As most folks start preparing to file their income tax returns, the IRS and the Justice Department began unveiling their annual reminders of what happens to those who don’t.
The Internal Revenue Service said Tuesday that federal authorities in an extensive sweep across 23 states last week charged 105 people of fraud and identity theft in connection with filing false returns to try to obtain refunds.
“ID theft is a growing problem all across the country, and we’ve come to find out that the tax system isn’t immune,” said IRS spokeswoman Anabel Marquez. “They’ve figured out that just like they can steal credit card numbers, they can file false refunds.”

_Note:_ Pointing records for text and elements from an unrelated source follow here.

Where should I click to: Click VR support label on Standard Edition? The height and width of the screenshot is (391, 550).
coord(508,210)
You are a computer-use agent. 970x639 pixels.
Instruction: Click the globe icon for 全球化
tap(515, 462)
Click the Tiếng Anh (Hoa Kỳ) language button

Altogether, last week’s sweep resulted in 939 criminal charges lodged in 69 grand jury indictments and criminal complaints filed by prosecutors.

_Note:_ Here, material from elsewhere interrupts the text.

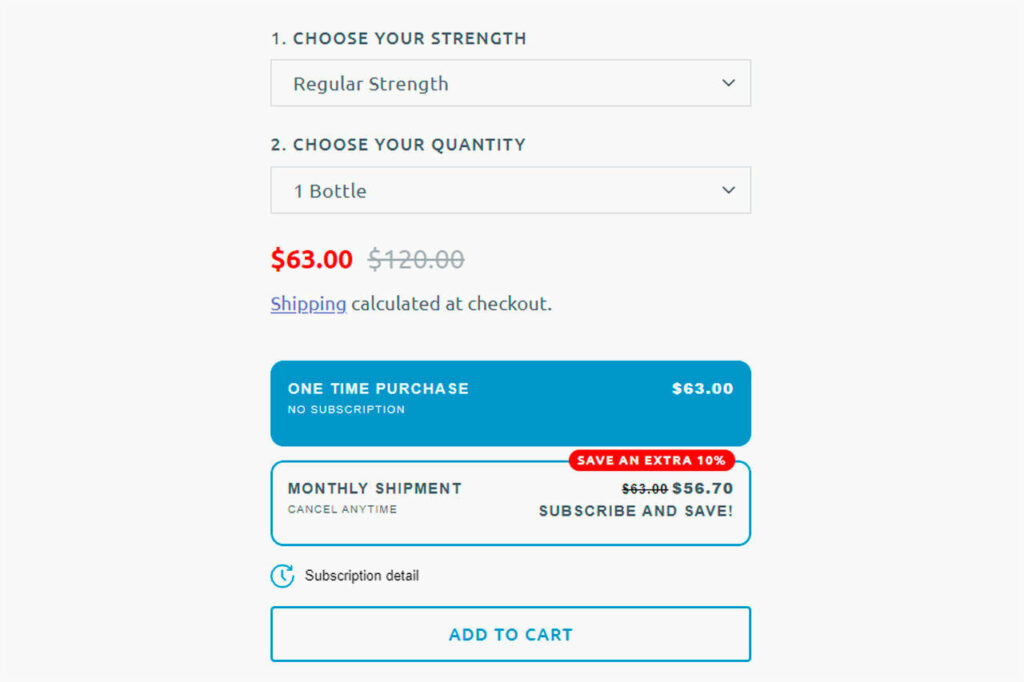Open the 1 Bottle quantity dropdown
The image size is (1024, 682).
(x=510, y=190)
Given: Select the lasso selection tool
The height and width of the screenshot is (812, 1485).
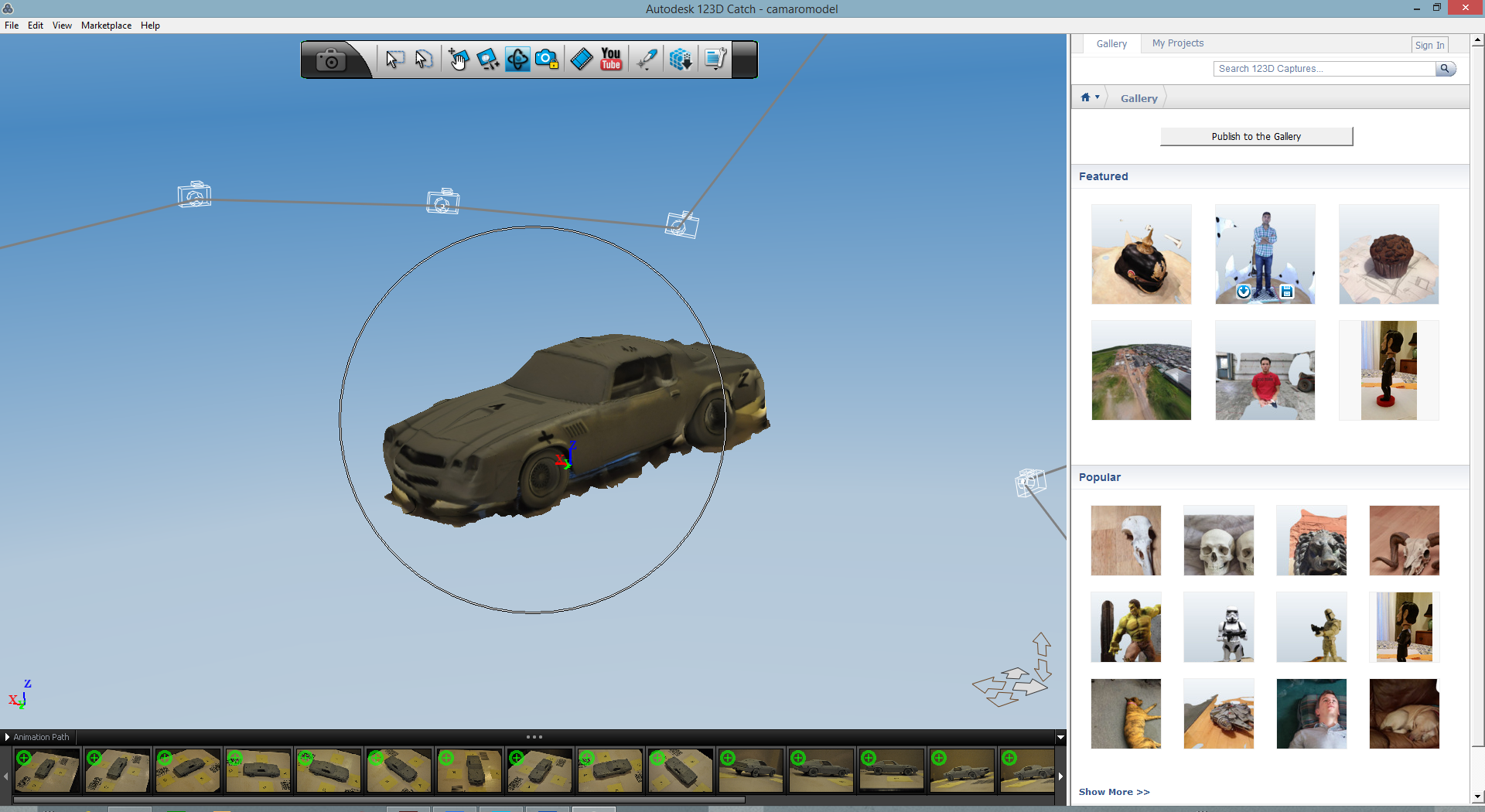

In that sweep, authorities arrested three Southern California residents – Thomas Marshall, 36, of Lancaster; Michael Williams, 41, formerly of Littlerock in the Antelope Valley; and Mike Niko, 33, of Carson – on suspicion of identity theft and tax fraud. All three pleaded not guilty and were released on a $50,000 appearance bond, according Linda Lowery of the IRS’ criminal investigation unit in Los Angeles.
Also named in the indictment were Veronica Niko, 35, of Lancaster, who was not arrested but has been summoned to appear in court next week, and Mao Niko, 39, formerly of Gardena, who remains at large, Lowery said. She said it was unclear if the Nikos are related.
Also last week, IRS enforcement agents checked 150 money services businesses in nine high-risk metropolitan areas, including Los Angeles, to see if they knowingly or unknowingly facilitated identity theft or refund fraud. The IRS has more than 250 check-cashing operations under audit across the country.
The agency also is devising new identity theft screening filters to help agents spot fraudulent returns before they are processed and a refund issued.
Marquez said the IRS identified about 260,000 fraudulent returns last year.